→ **SOURCE EXTRACT**
— START —

# SINK THE BISMARCK



## comiso90 (Jul 16, 2008)

SINK THE BISMARCK ~ sung by Johnny Horton


_View: https://www.youtube.com/watch?v=KecIdlEAKhU_

.


----------



## Njaco (Jul 16, 2008)

That was cool!

But Johnny Horton's best song was this.....


_View: https://www.youtube.com/watch?v=OWkOeK5AmI8_


----------



## comiso90 (Jul 16, 2008)

Njaco said:


> That was cool!
> 
> But Johnny Horton's best song was this.....
> 
> ...




I agree. Battle of New Orleans is better (I know all the words) but I never heard of the Bismark song.

I think "The Green Berets" may be his "best" though.


----------



## Njaco (Jul 16, 2008)

I don't think he did "Green Berets" I always thought it was a Barry Sadler - or something like that.

Found it!


_View: https://www.youtube.com/watch?v=2tglKP1C7aA_


----------



## comiso90 (Jul 16, 2008)

— END —

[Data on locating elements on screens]
— START —

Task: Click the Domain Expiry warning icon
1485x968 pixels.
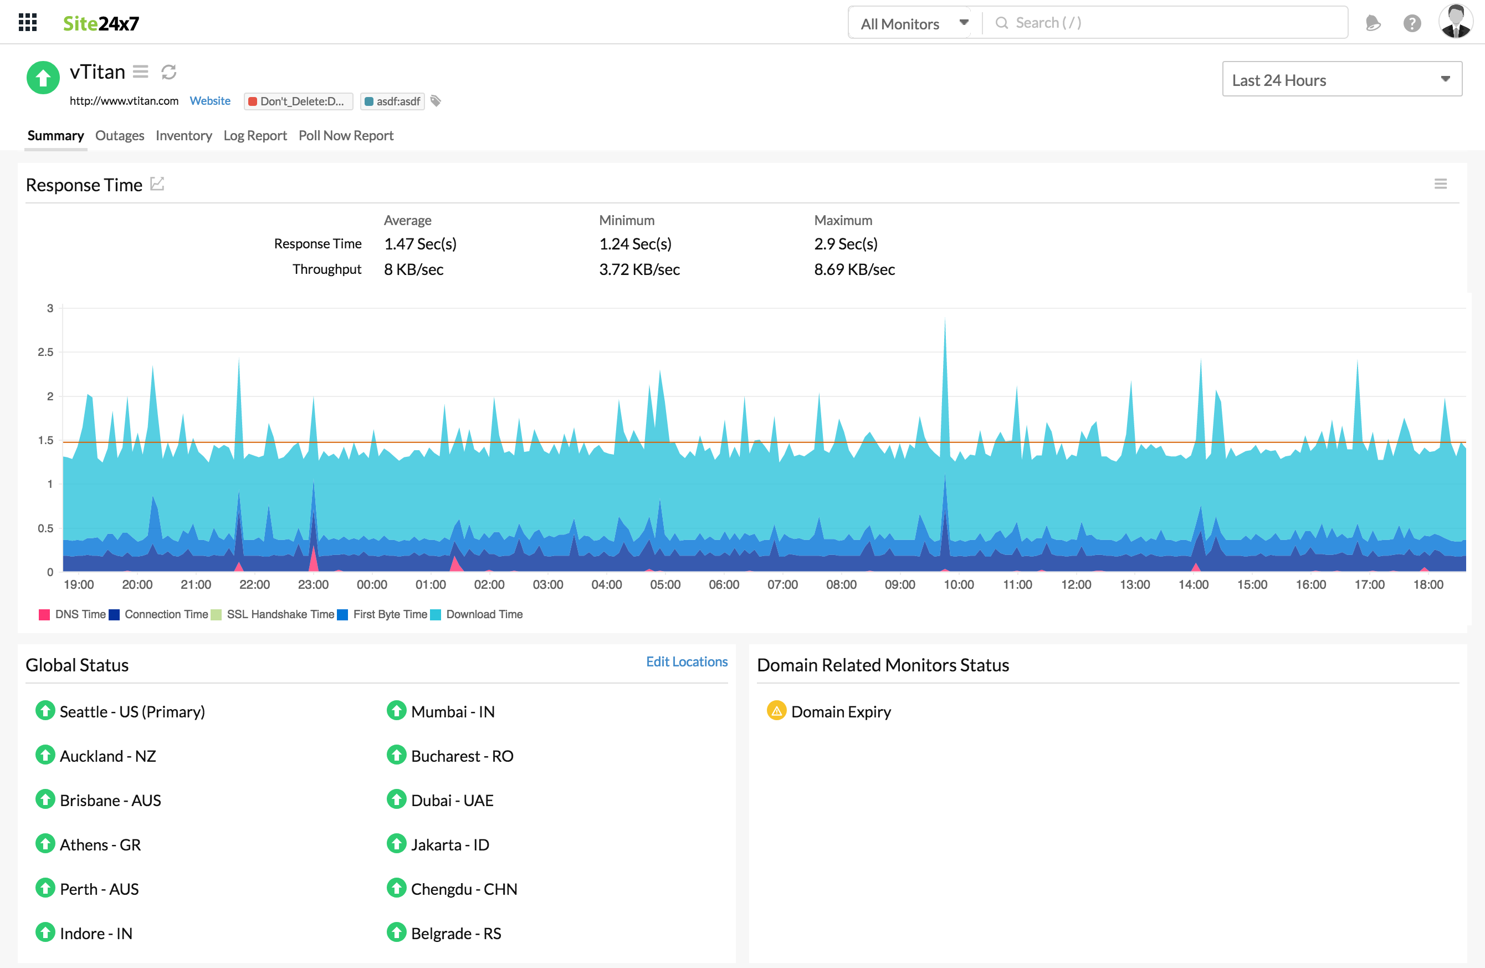Action: tap(776, 711)
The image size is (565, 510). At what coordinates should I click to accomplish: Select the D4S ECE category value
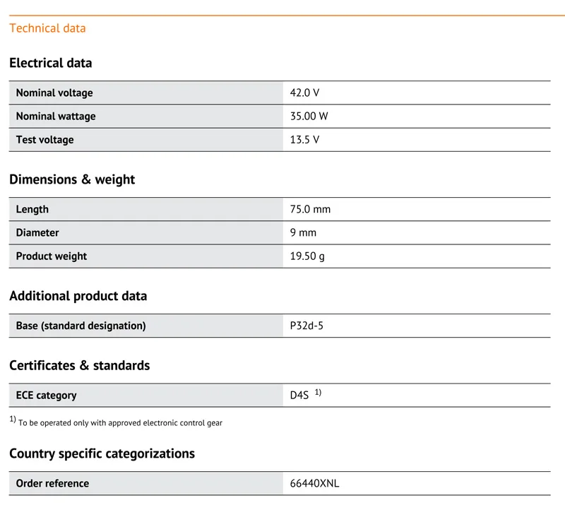coord(299,396)
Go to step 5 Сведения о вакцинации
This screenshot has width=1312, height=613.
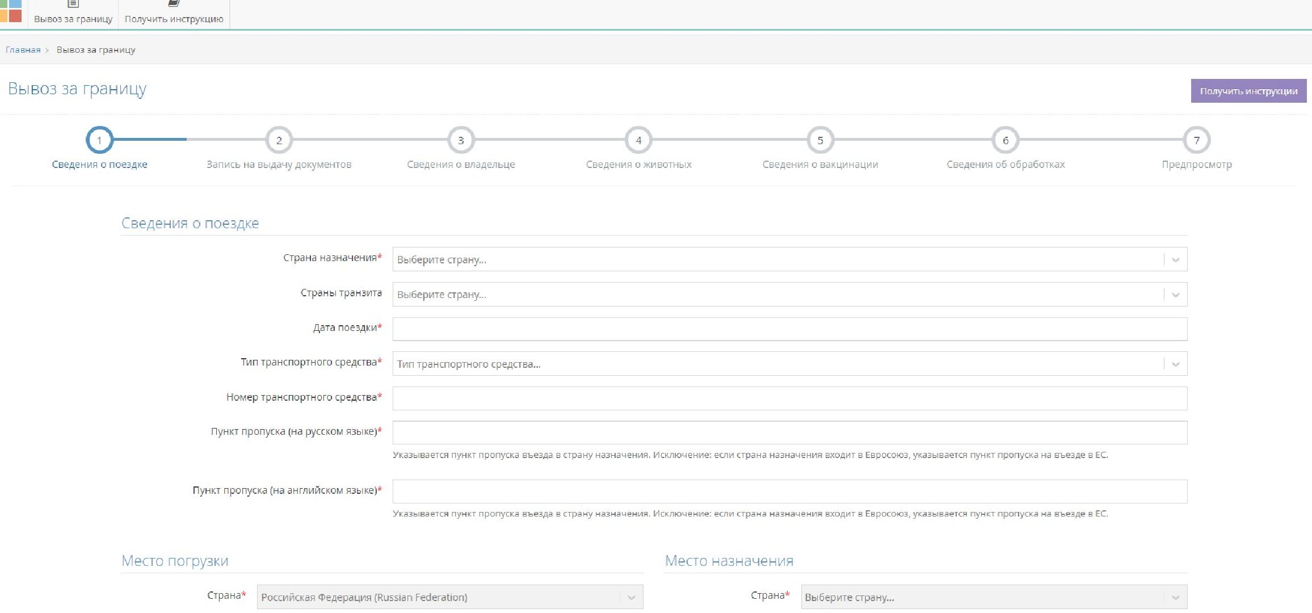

— END —

→ **DIRECTION**
Copy the forum thread about Johnny Horton's songs from "I agree. Battle" to "something like that.", switching "agree" to "concur".

→ **OUTPUT FOR THIS EXERCISE**
I concur. Battle of New Orleans is better (I know all the words) but I never heard of the Bismark song.

I think "The Green Berets" may be his "best" though.


----------



## Njaco (Jul 16, 2008)

I don't think he did "Green Berets" I always thought it was a Barry Sadler - or something like that.